Comment on this article |
Email this Article
|
News :: Civil & Human Rights : Government Secrecy : International Relations : Iraq : Regime |
Exiled Allawi was Responsible for 45-Minute WMD Claim |
Current rating: 0 |
by Patrick Cockburn (No verified email address) |
29 May 2004
|
Friday's NY Times headline claimed that Dr. Allawi was the "surprising choice" for prime minister. It look more like Allawi is the _not so surprising choice_. Their special page on Iraq is today filled with sycophantic and mendacious praise for Allawi, demonstrating that the Times has learned nothing from what they have claiimed this week was their deception by the likes of Allawi in the run-up to the Iraq war. In fact, it looks like the Times is a willing participant with the U.S. government in planting disinformation, rather than a victim of misinformation as they portray themselves, as many media critics charge. |
|
Iyad Allawi, a former member of Saddam Hussein 's Baath party who worked with the CIA to topple him, was chosen as prime minister of Iraq May 28, 2004. (Sergio Perez/Reuters)
The choice of Iyad Allawi, closely linked to the CIA and formerly to MI6, as the Prime Minister of Iraq from 30 June will make it difficult for the US and Britain to persuade the rest of the world that he is capable of leading an independent government.
He is the person through whom the controversial claim was channeled that Iraqi weapons of mass destruction could be operational in 45 minutes.
Dr Allawi, aged 59, who trained as a neurologist, is a Shia Muslim who was a member of Saddam Hussein's Baath party in Iraq and in Britain, where he was a student leader with links to Iraqi intelligence. He later moved into opposition to the Iraqi leader and reportedly established a connection with the British security services. His change of allegiance led to Dr Allawi being targeted by Iraqi intelligence. In 1978 their agents armed with knives and axes badly wounded him when they attacked him as he lay asleep in bed in his house in Kingston-upon-Thames.
Dr Allawi became a businessman with contacts in Saudi Arabia. He was charming, intelligent and had a gift for impressing Western intelligence agencies. After the 1991 Gulf War, the Iraq National Accord (INA) party, which he helped to found, became one of the building blocks for the Iraqi opposition in exile. The organization attracted former Iraqi army officers and Baath party officials, particularly Sunni Arabs, fleeing Iraq.
In the mid-1990s the INA claimed to have extensive contacts in the Iraqi officer corps. Dr Allawi began to move from the orbit of MI6 to the CIA. He persuaded his new masters that he was in a position to organize a military coup in Baghdad.

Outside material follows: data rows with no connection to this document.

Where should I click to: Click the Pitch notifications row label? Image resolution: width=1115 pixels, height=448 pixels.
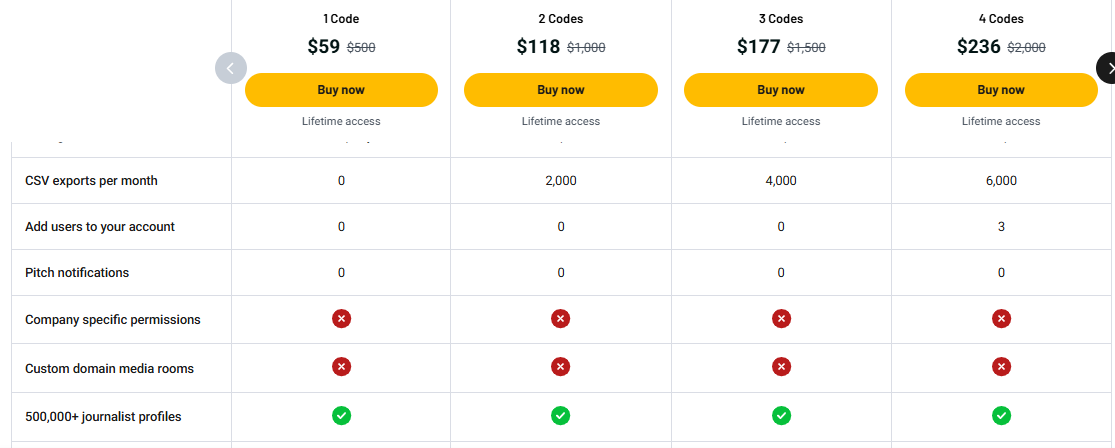pyautogui.click(x=77, y=273)
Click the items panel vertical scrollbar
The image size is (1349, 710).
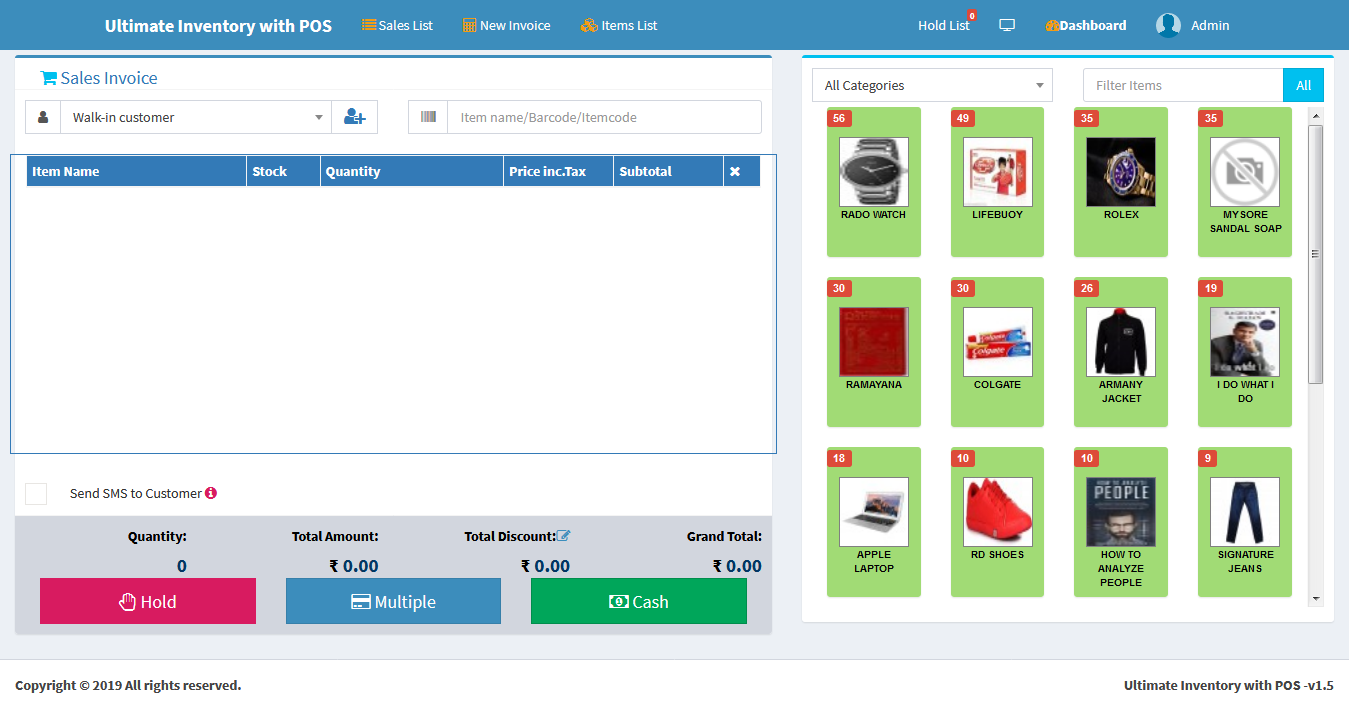pos(1315,255)
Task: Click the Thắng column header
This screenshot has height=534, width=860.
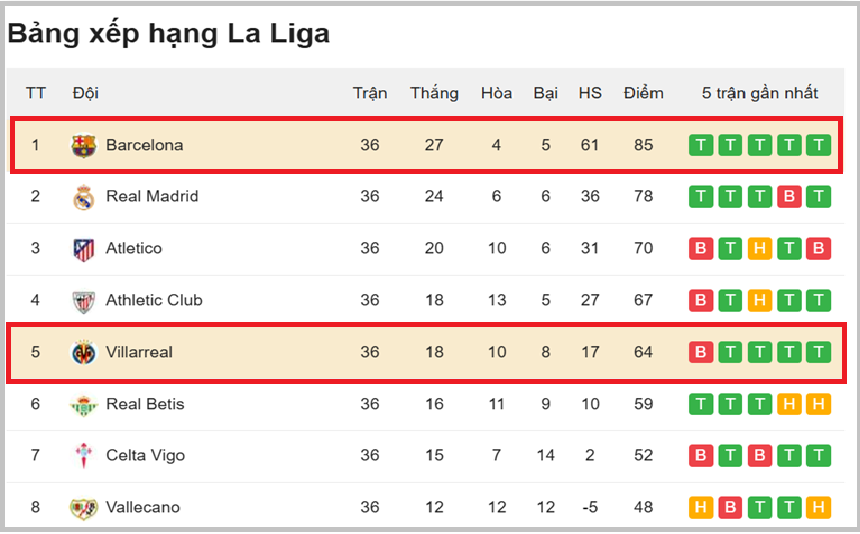Action: (x=434, y=93)
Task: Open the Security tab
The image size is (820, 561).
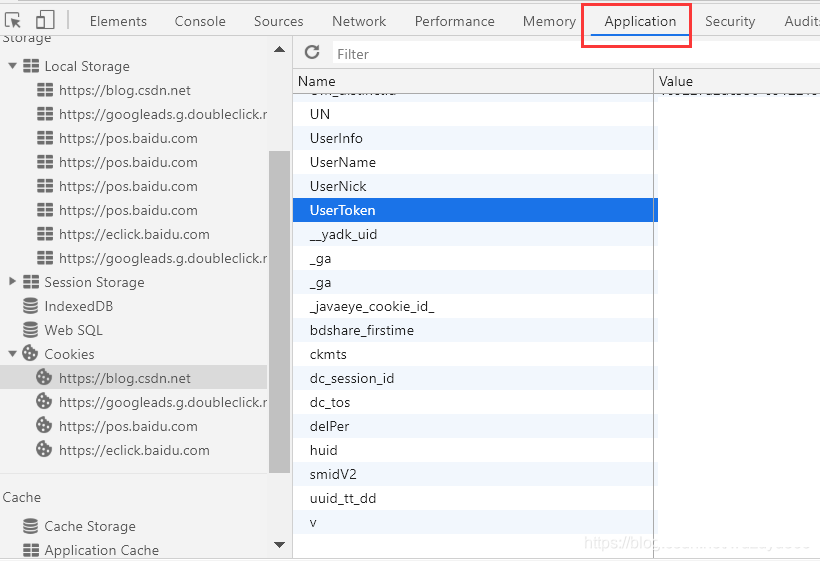Action: [x=729, y=21]
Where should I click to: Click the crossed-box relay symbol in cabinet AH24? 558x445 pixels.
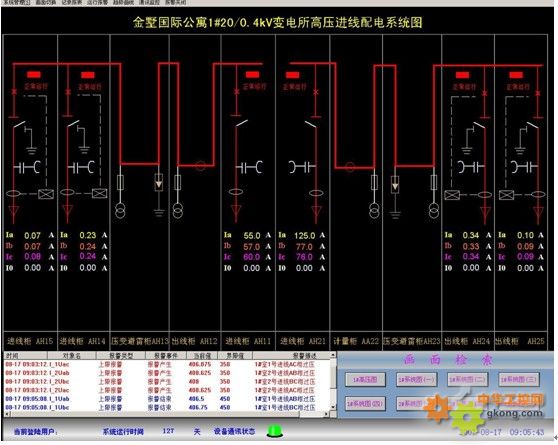click(x=452, y=195)
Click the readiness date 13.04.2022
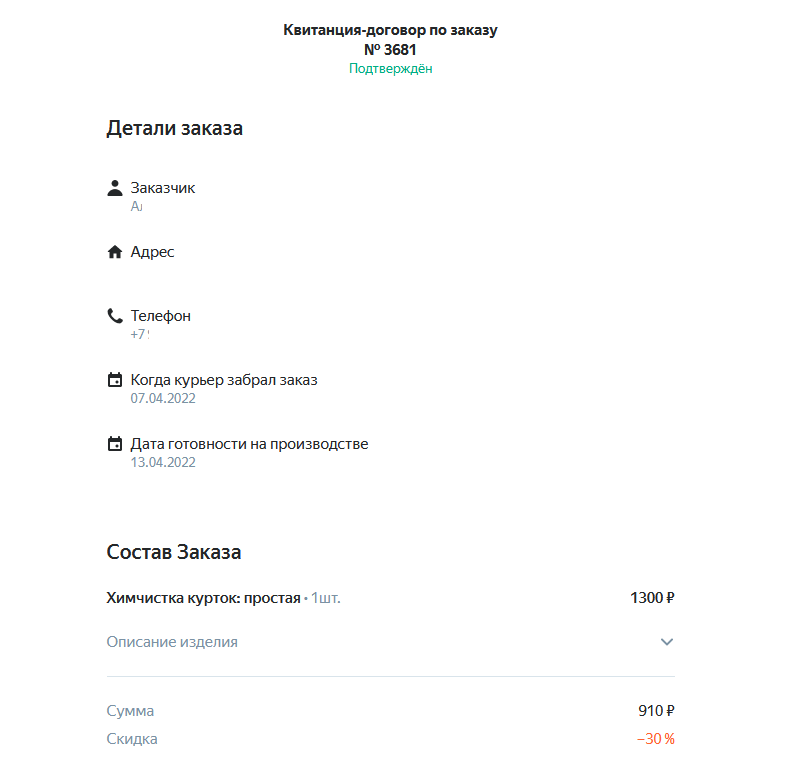Image resolution: width=788 pixels, height=779 pixels. click(163, 462)
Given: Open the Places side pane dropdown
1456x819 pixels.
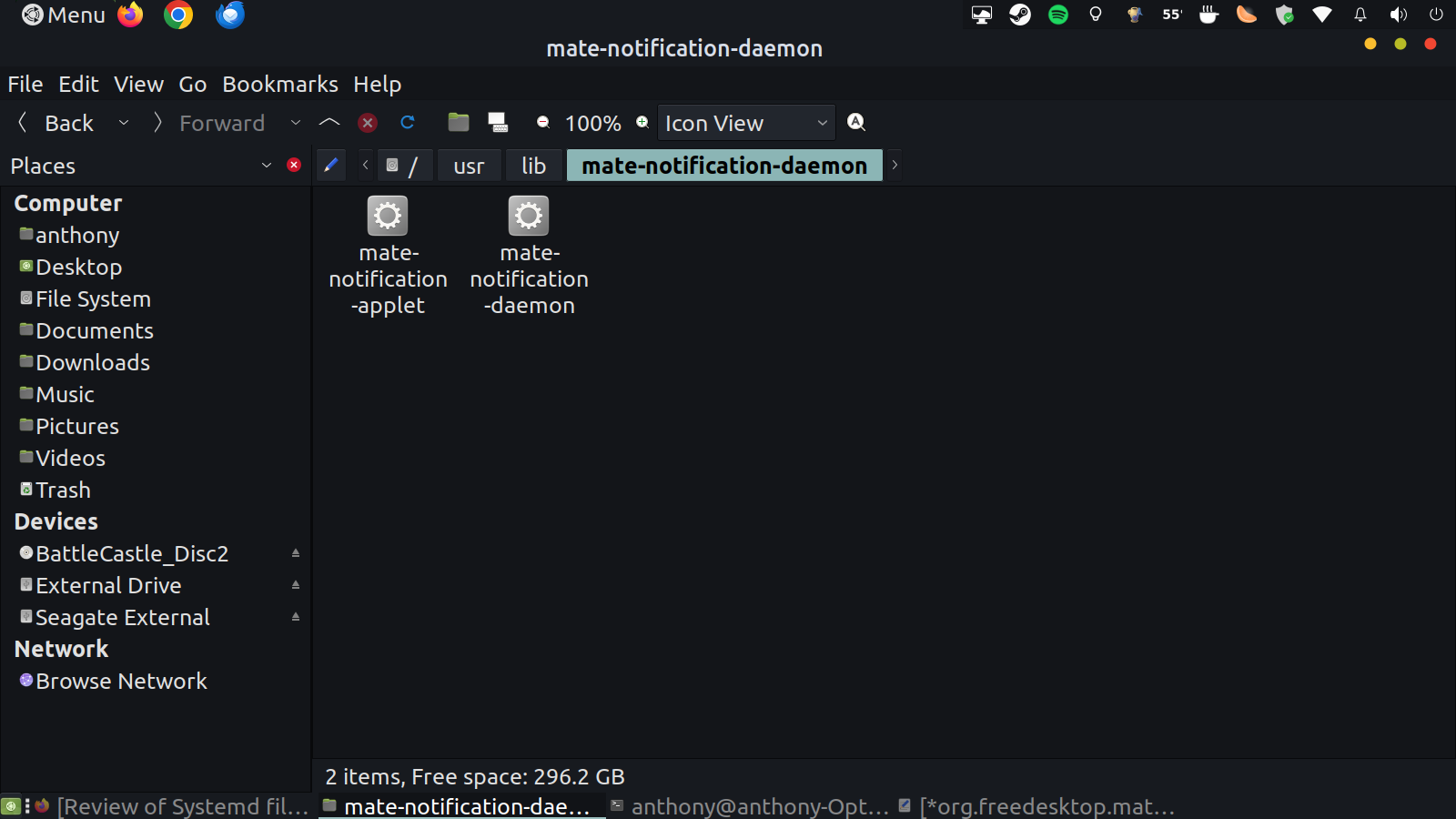Looking at the screenshot, I should pyautogui.click(x=267, y=166).
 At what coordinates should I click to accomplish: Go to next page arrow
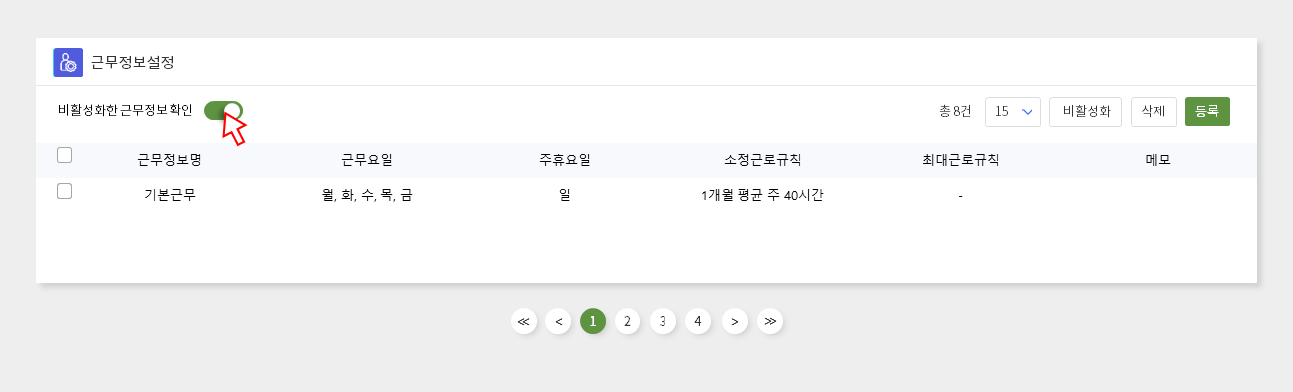point(735,321)
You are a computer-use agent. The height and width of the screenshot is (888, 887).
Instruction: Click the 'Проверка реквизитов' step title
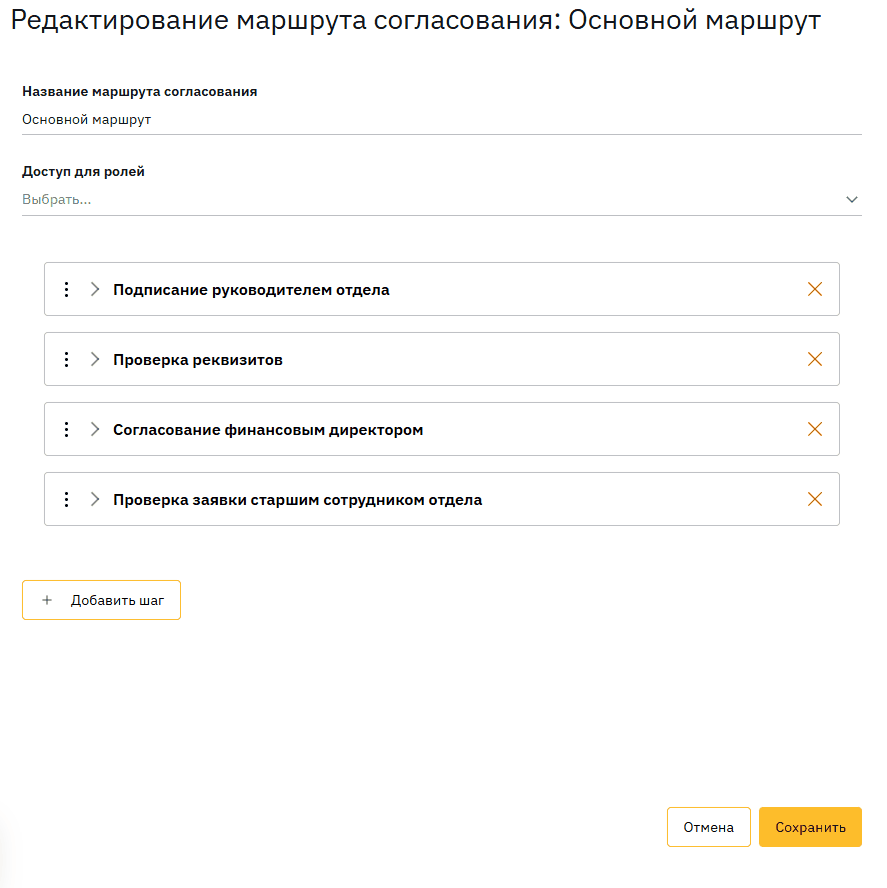tap(198, 360)
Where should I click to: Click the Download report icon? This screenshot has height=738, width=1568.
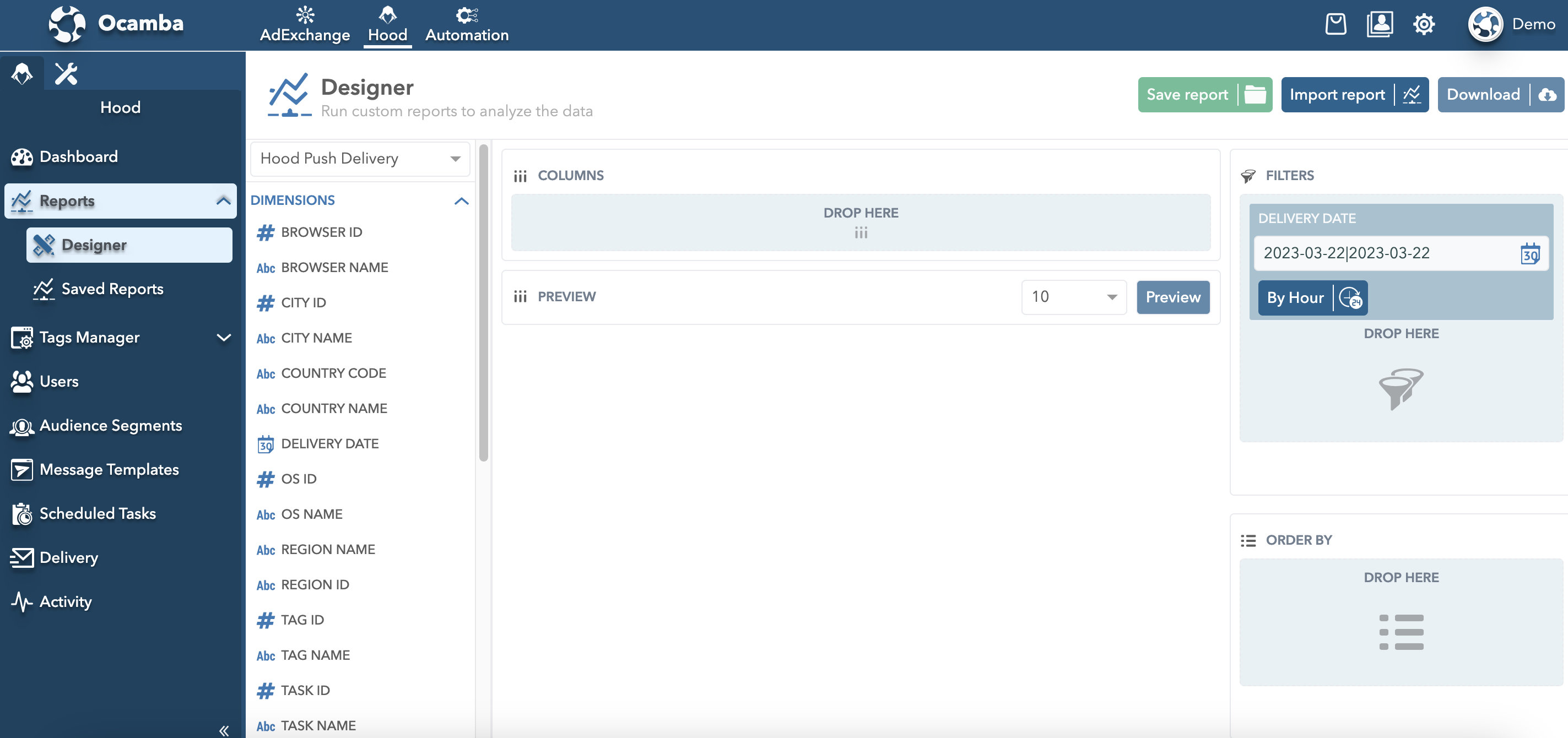(1543, 94)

With American, British and Saudi support, he opened a headquarters and a radio station in Amman in Jordan in 1996, declaring it was "a historic moment for the Iraqi opposition". After a failed coup attempt that year there were mass arrests in Baghdad. Abdul-Karim al-Kabariti, the Jordanian prime minister of the day, said that INA's networks were "all penetrated by the Iraqi security services".
Dr Allawi and the INA returned to Iraq after the fall of Saddam and set up offices in Baghdad and in old Baath party offices throughout Iraq.
There were few signs that they had any popular support. During an uprising in the town of Baiji, north of Baghdad, last year, crowds immediately set fire to the INA office.
Dr Allawi was head of the security committee of the Iraqi Governing Council and was opposed to the dissolution of the army by Paul Bremer, the US viceroy in Iraq. He stepped down in protest as head of the committee during the US assault on Fallujah. But his reputation among Iraqis for working first with Saddam's intelligence agents and then with MI6 and the CIA may make it impossible for them to accept him as leader of an independent Iraq.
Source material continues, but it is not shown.